Siemens had been working on aluminum deposition on a very small scale since the Mühlheim results became known around 1955, but now teamed up with a Dutch plant construction company, HGA B.V., to bring electroplated aluminum deposition to an industrial scale. In the following years, plating plants with a 2m3 electrolyte volume were put into operation at Hegin Galvano-Aluminium B.V. in Holland (ring cell plant) and at Sedec Galvano Aluminium KG, Decker GmbH & Co. KG in Berlin in 1983 with a 15m3 electrolyte volume (Fig. 4).
The commissioning of the plant in Berlin was an opportunity for Lehmkuhl and his colleague Klaus Mehler to resume work on electroplated aluminum deposition and to contribute to the further development of the electrolytes in the direction of higher current density load capacity and higher throwing power, whereby the service life of the expensive electrolytes could also be extended to > 5 years thanks to the fundamental electrochemical work and the development of a new analysis method [3].

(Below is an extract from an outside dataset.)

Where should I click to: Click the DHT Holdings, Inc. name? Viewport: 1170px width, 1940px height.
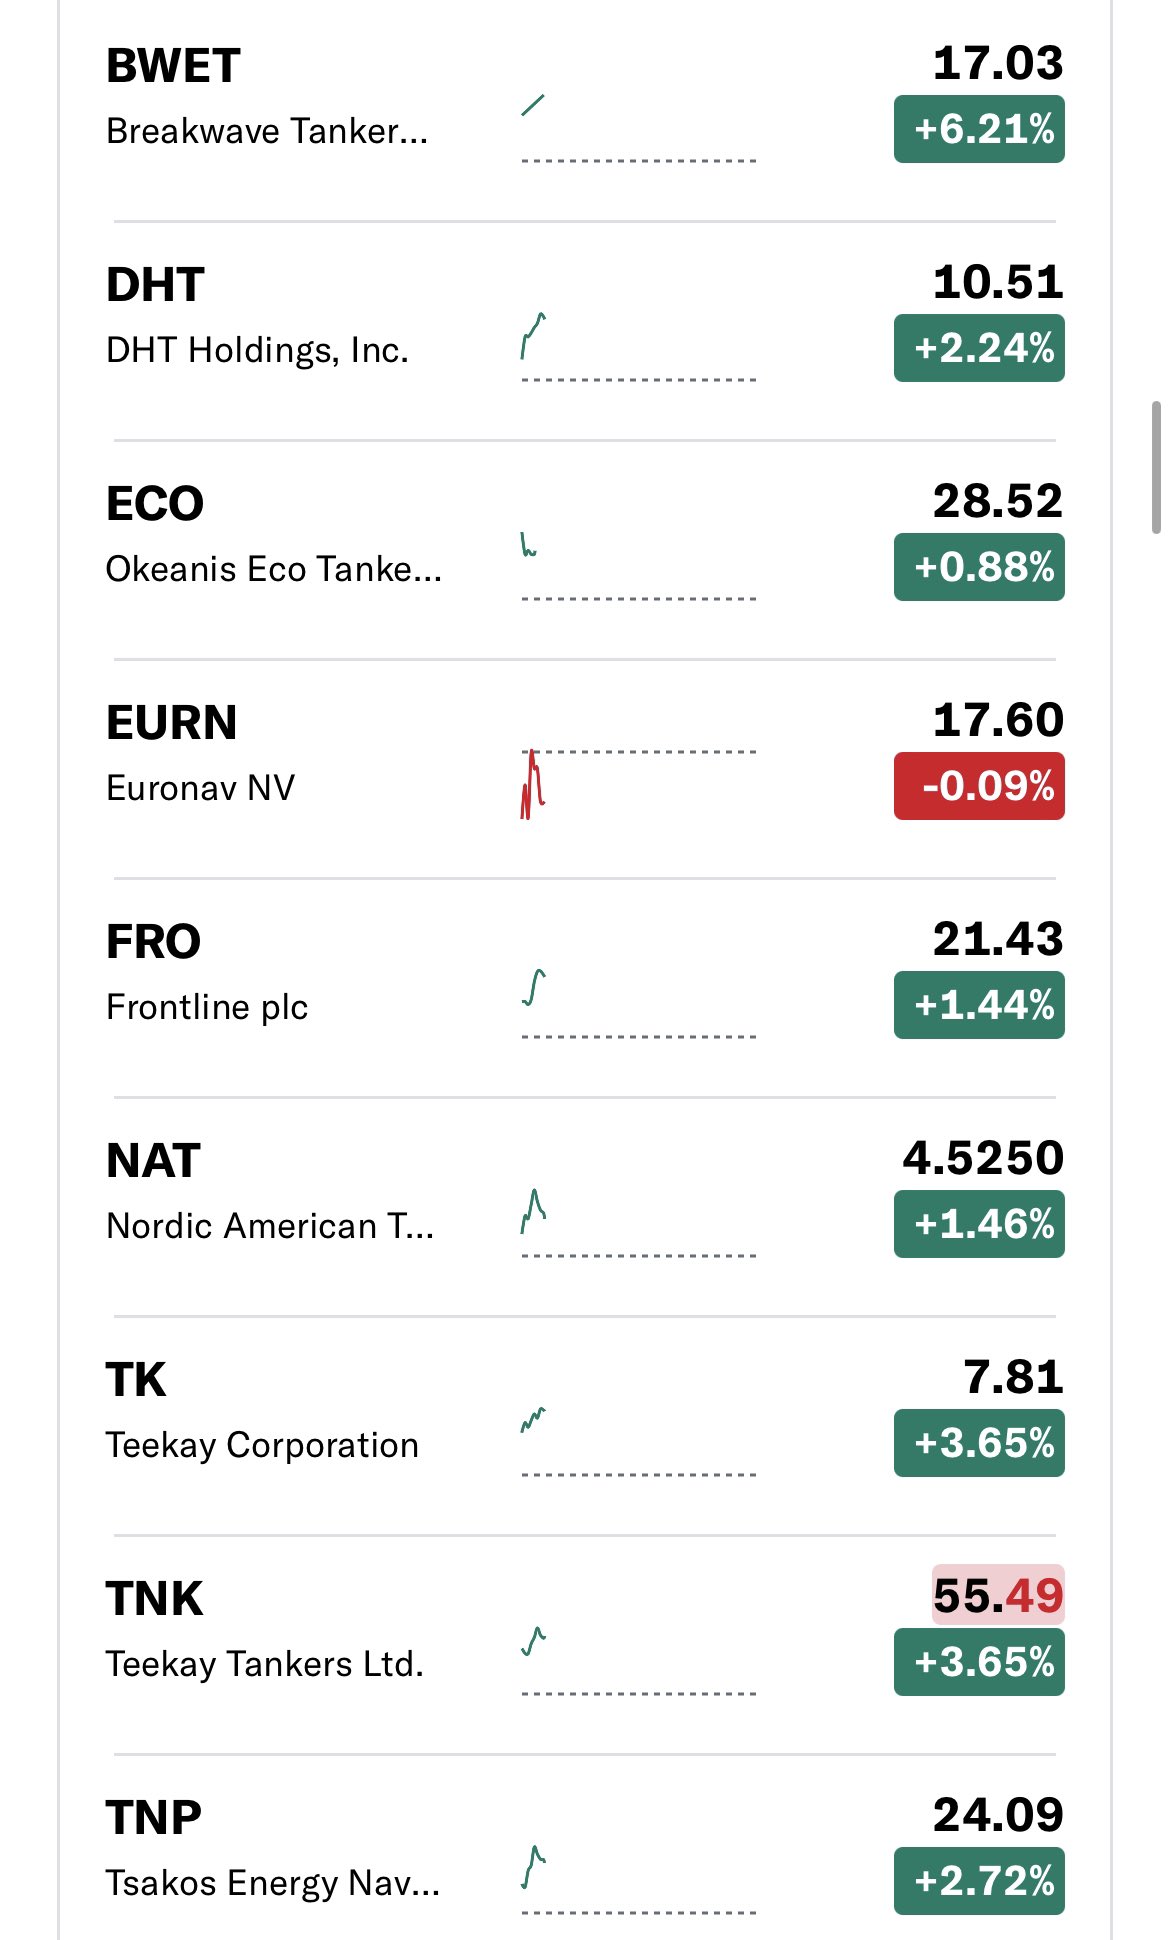click(x=257, y=350)
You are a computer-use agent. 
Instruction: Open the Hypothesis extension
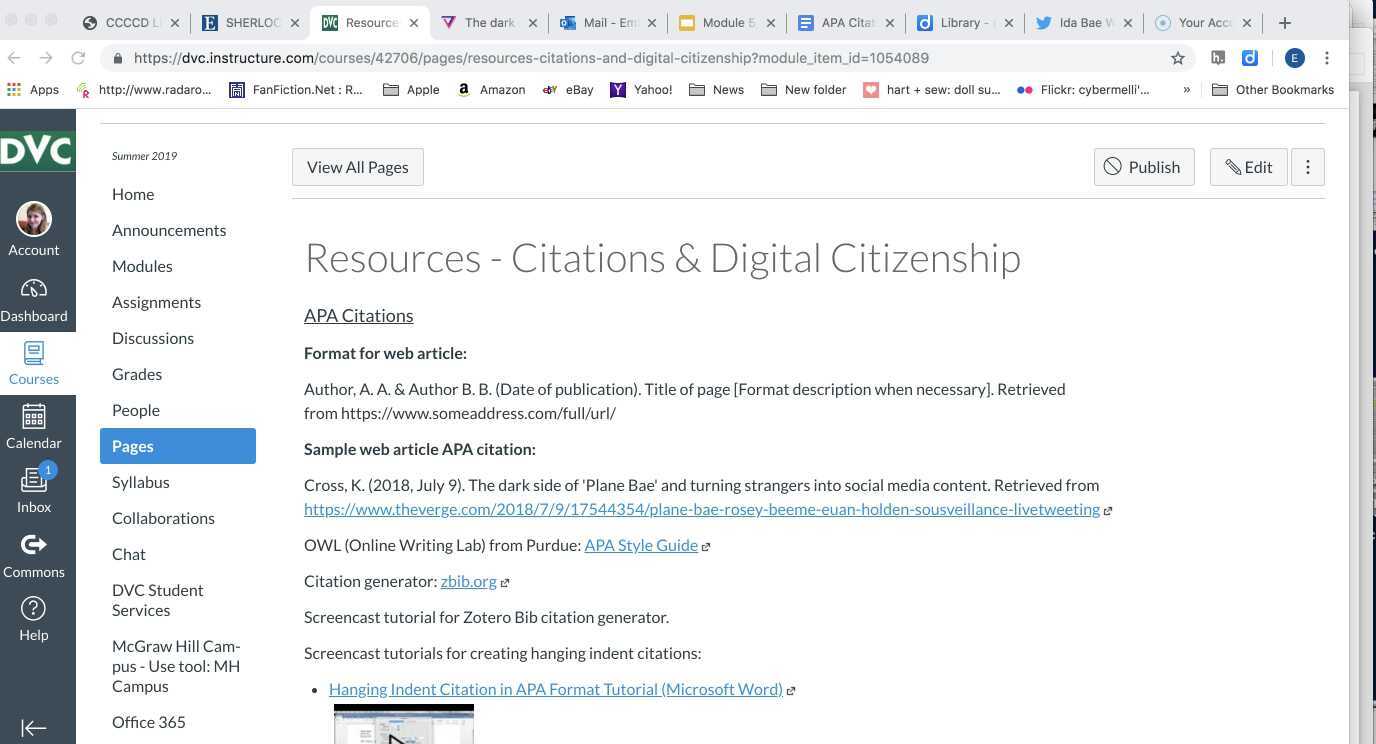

With the availability of industrial galvanic aluminum coating systems, intensive contacts began with various industries, primarily the automotive industry. Here, the aluminum layers deposited from the alkyl-containing electrolytes proved to be extremely corrosion-resistant, especially at higher temperatures, due to their high purity. The high purity of the aluminium also allowed the layers to be anodized and dyed colourfast and chromated yellow and black (Fig. 5). Galvano-aluminum was included in the factory standards of several large automotive companies.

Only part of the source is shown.